The AMP-activated protein kinase gene is highly expressed in rat skeletal muscle. Alternative splicing and tissue distribution of the mRNA.

The AMP-activated protein kinase (AMPK) phosphorylates, and thereby inactivates, a number of enzymes involved in the regulation of lipid metabolism. We have studied the expression of the AMPK gene in a variety of rat tissues. The gene is transcribed into a message of approximately 9.5 kb as detected by Northern blotting. Highest expression of the AMPK message was found in skeletal muscle, which contained 20 amol/micrograms total RNA as determined by competitive reverse-transcription/polymerase chain reaction (RT-PCR). In liver, kidney, brain, mammary glands, heart and lung, AMPK mRNA levels ranged over 1-4 amol/micrograms total RNA. Adipose tissue contained less than 1 amol/microgram total RNA. A second AMPK mRNA form was detected by RT-PCR that was 142 bases shorter than the functional transcript. This transcript was apparently generated by alternative splicing of a single exon within the 5'-coding region. The shorter of the two messages, which is not translated into AMPK protein, contributed between 35-60% of AMPK mRNA in most tissues, but only 15-20% in skeletal muscle and heart.
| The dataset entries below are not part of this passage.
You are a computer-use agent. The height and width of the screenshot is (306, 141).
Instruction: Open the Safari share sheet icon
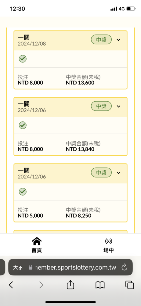(x=71, y=285)
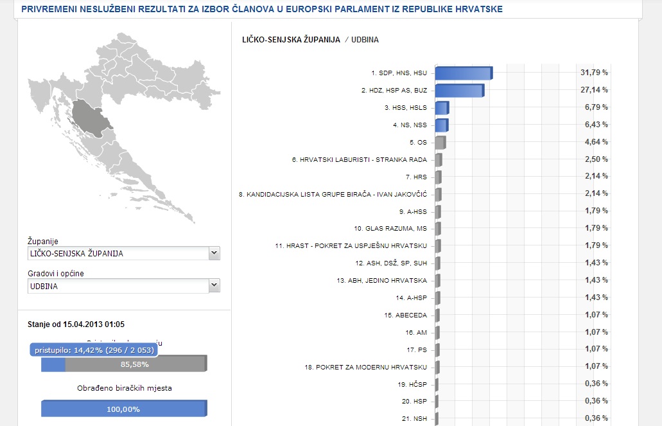The width and height of the screenshot is (662, 426).
Task: Click the pristupilo 14,42% tooltip
Action: tap(94, 350)
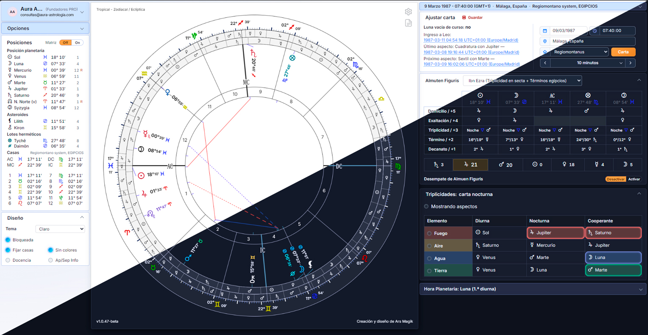Select the Mostrando aspectos radio button
The height and width of the screenshot is (335, 648).
tap(426, 207)
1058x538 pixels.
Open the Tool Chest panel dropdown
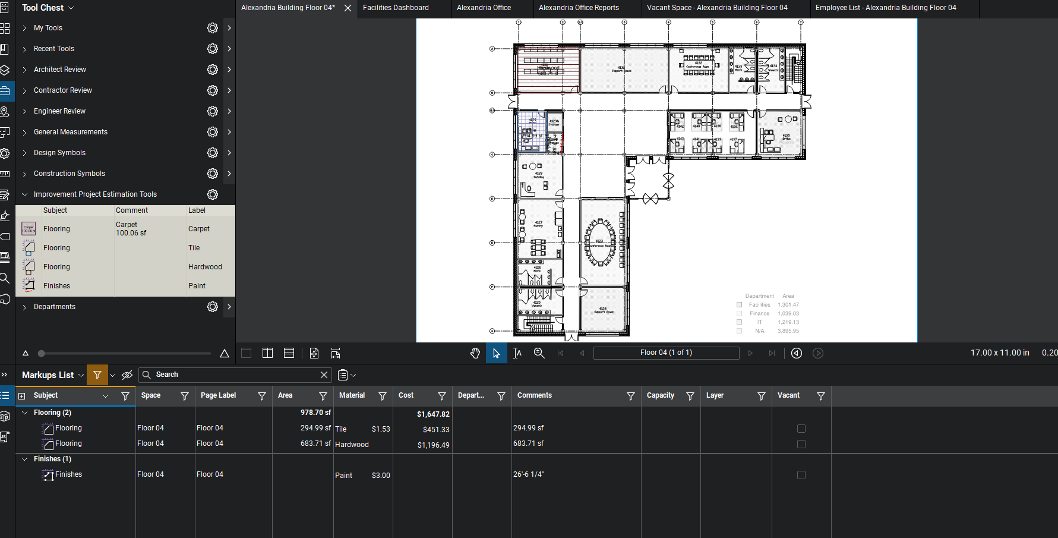tap(71, 8)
As a result, functional AMPK mRNA was sevenfold higher in skeletal muscle than in liver, although AMPK activity was much lower. By Western blotting, relatively large amounts of AMPK protein were detected in skeletal muscle compared to liver. AMPK isolated from skeletal muscle was not activated by treatment with AMPK kinase under conditions where liver AMPK was fully activated. A single 63-kDa polypeptide was immunoprecipitated from rat skeletal muscle using anti-peptide IgG against AMPK. In contrast, two additional polypeptides with apparent molecular masses of 38 kDa and 36 kDa co-precipitated with the 63-kDa AMPK protein from rat liver. These results indicate that the muscle enzyme has a different subunit organization compared to the liver enzyme, which may account for its low catalytic activity. Together, our results indicate a physiological role for AMPK in muscle, in addition to its previously described role in lipid metabolism.